| I run a small open source LLM inference company, Synthetic.new. As far as I can tell, CNBC isn't reporting this accurately: the problem isn't that Oracle is building "yesterday's data centers": they're building Blackwell DCs! Those are today's DCs. The problem appears to be that Oracle is building today's DCs... Tomorrow. And by the time they come online, Vera Rubins will be out, with 5x efficiency gains. And Oracle is unlikely to want to drop the price of Blackwells 5x, despite them being 5x less efficient. It's a little unclear to me how bad this is. Nvidia's "rack scale" machines like GB200-NVL72s and GB300-NVL72s are basically a fully built rack you roll into a DC and plug into power and network. In that case, Oracle should probably just buy the rack-scale Vera Rubins when they come out instead of Blackwells and roll them into their new DCs. Tada! Tomorrow's DCs, tomorrow. OTOH it's possible someone at Oracle screwed up and committed to buying Blackwells at today's prices, delivered tomorrow. Or maybe construction of the physical DCs is behind schedule, so today's Blackwells are sitting around unused, waiting for power and networking tomorrow. Then they're in a bit of trouble.

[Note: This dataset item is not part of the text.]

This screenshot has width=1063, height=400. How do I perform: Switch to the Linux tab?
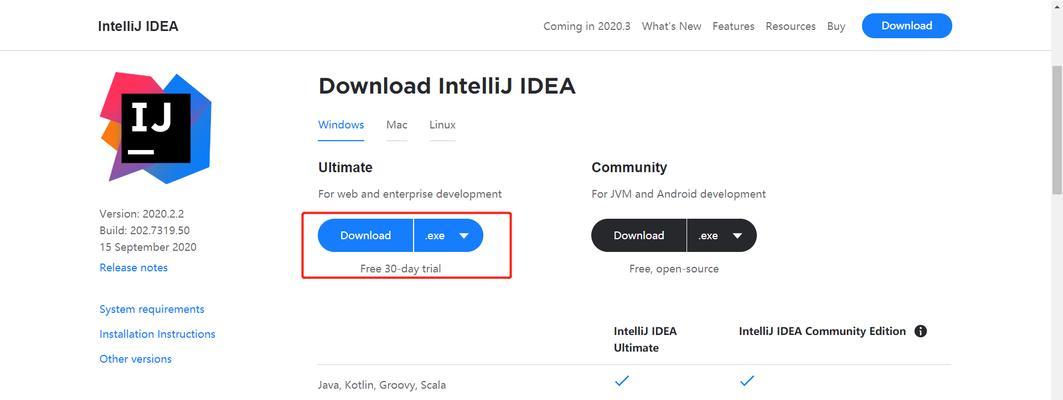point(442,125)
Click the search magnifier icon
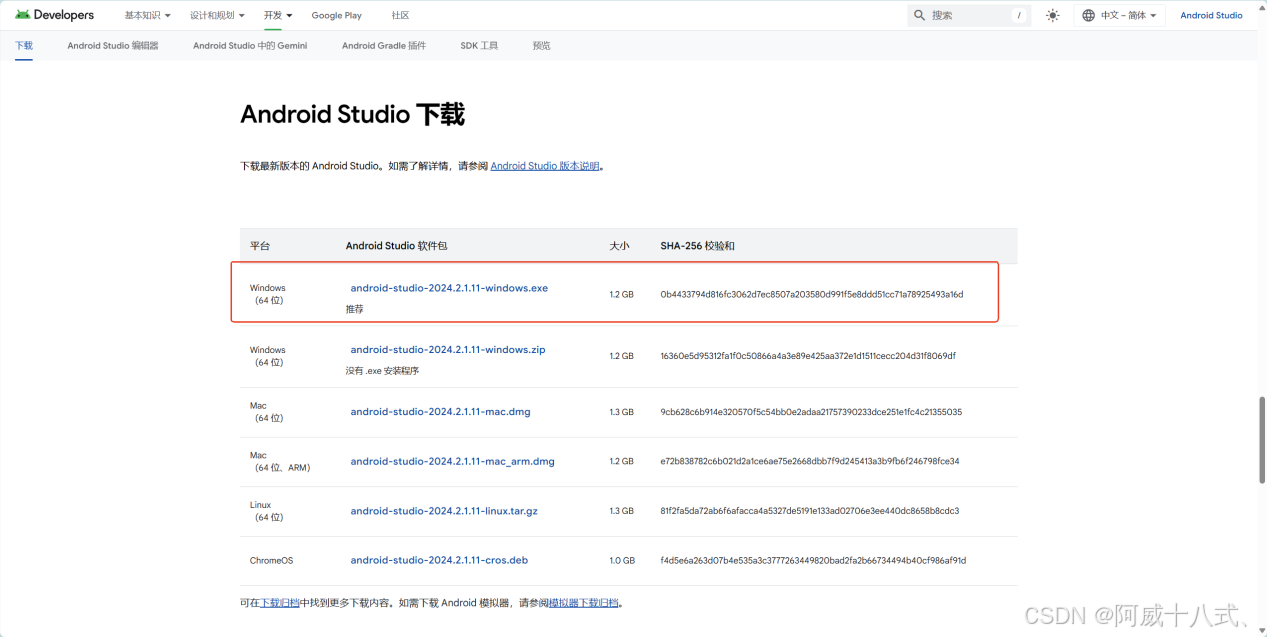1267x637 pixels. coord(919,15)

Regardless, CNBC's reporting seems pretty unclear on what actually happened and whether this is actually bad or not. |
Just to compare and contrast:
https://www.videocardbenchmark.net/power_performance.html
Here's a synthethic benchmark page listing every GPU in recent memory. True, its not AI, but if we look at the 1080 Ti, a 9 year old card at this point, and compare it with the 5090 we see the gains were 190/74=2.56x in that timespan that involved multiple die shrinks and uArch changes.
I think these numbers might not hold up on IRL workloads, and afaict older datacenter cards still hold up well and are being used in production.